Ces temps, on parle que de sous...
Du coup c'est peut-être le moment de se rappeler que s'agissant d'enjeux éthiques, on n'en parle peut-être pas assez souvent. Comme disait un collègue, le document qui reflète le mieux les valeurs d'un hôpital (par exemple) ce n'est pas la Charte Éthique, c'est le budget. A méditer.
Et dans l'interface entre l'argent et la médecine, il y a ces temps des bonnes et des mauvaises nouvelles.
Mauvaise nouvelle: certains américains se trouvent coincées entre les frais de médicaments, d'essence, de logement, devinez ce qu'ils font! Mince, vous avez raison...ils sacrifient leur traitement.
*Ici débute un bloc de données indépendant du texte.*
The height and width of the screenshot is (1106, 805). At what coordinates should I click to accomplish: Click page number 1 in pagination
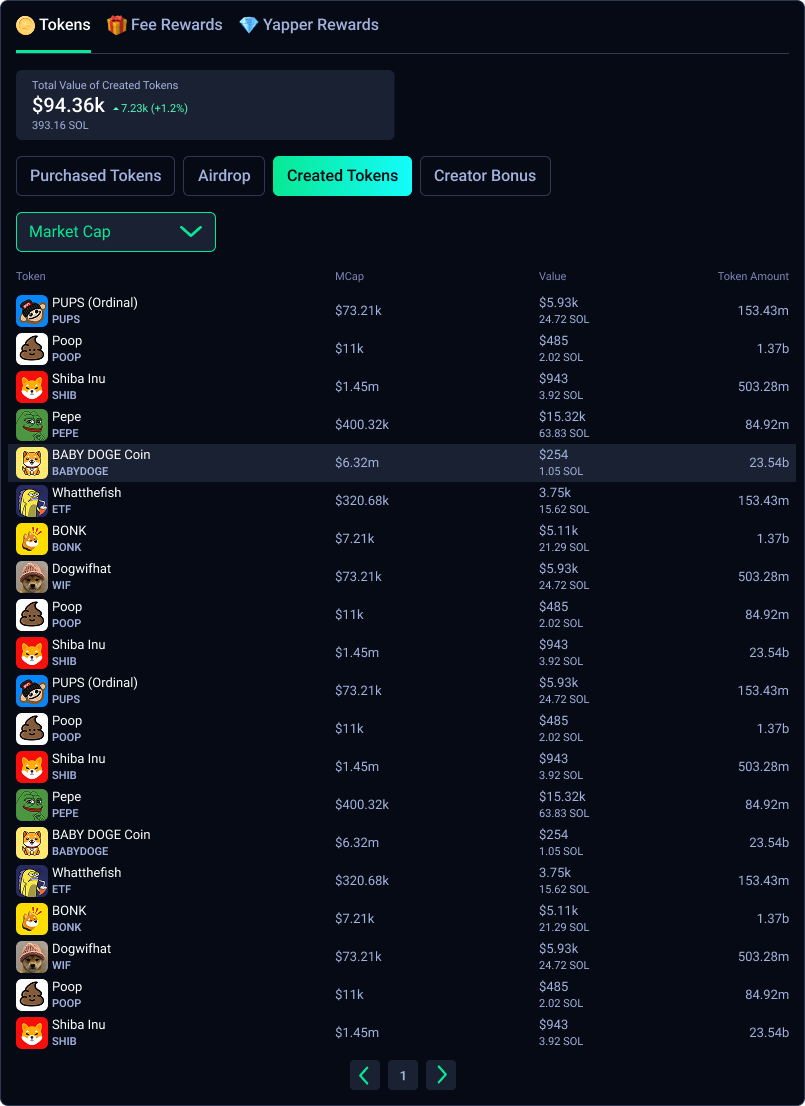point(403,1075)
Une raison de mettre sur pied un système de santé à couverture universelle? Ca peut paraître évident vu d'Europe, mais aux USA pas si sûr: ce genre de chose est perçue comme chère, et pas en ligne avec l'idée que les personnes méritantes se débrouillent seules. Les personnes engagées pour un système qui élimine le statut 'sans assurance' aux Etats-Unis avancent d'ailleurs un argument qui nous paraîtrait exotique: un système universel permettrait d'économiser par rapport au 'système' avec lequel les Etats-Unis vivent maintenant. A nous de nous en rappeler si jamais il venait à l'idée de nos systèmes de couper dans la couverture nécessaire au nom de la crise financière.
Mais une bonne nouvelle quand même, l'avancée du fond d'impact sur la santé.
Petit résumé:
Actuellement, un nouveau médicament est breveté, la plupart du temps par une firme pharmaceutique, avec une date limite. Pendant ce temps, le fabricant a un monopole sur la vente de la molécule, et peut en déterminer le prix. Bon, dans la limite de ce que permettent, par exemple, les états qui négocient au nom de leur système de santé. Mais les pays sans système national, ou sans pouvoir de négociation, s'en tirent de toute manière mal dans ce système. Ces groupes comprennent bien sûr les populations les plus pauvres, dont les besoins de santé sont les plus criards. Et même dans les pays riches, des critiques sur le prix des médicaments ont fusé. Il y a bien eu depuis quelques années des cas où des exceptions au monopole ont été consenties, notamment concernant les médicaments contre le SIDA, mais cela reste exceptionnel.
Le problème principal est cependant ailleurs. Le système actuel promeut surtout la recherche industrielle sur des maladies qui touchent des personnes aisées, ou vivant dans des pays qui couvrent bien les traitements. D'où l'équation suivante: il est actuellement plus profitable pour une boîte pharmaceutique de lancer un programme de recherche sur la calvitie masculine, que sur la trypanosomiase...La faute aux firmes? Pas vraiment, en tout cas pas seulement, car elles ne font 'que' suivre leur intérêt dans un système décidé par d'autres, et modifiable.
L'idée du fond d'impact est simple à la base: en plus du système des brevets habituels, un fabricant peut en choisir un autre. Ce brevet 'type B', commenté dans un journal spécialisé récemment, ferait rémunérer la firme par un fonds international à la mesure de l'impact de sa molécule sur le fardeau mondial de maladie. En d'autres termes, il devient tout à coup dans l'intérêt de l'entreprise de 1) faire de la recherche sur les maladies orphelines des pays pauvres, 2) s'assurer que les patients ont accès au médicament et 3) mesurer l'impact. On souhaite plein de succès à ceux qui ont eu cette idée!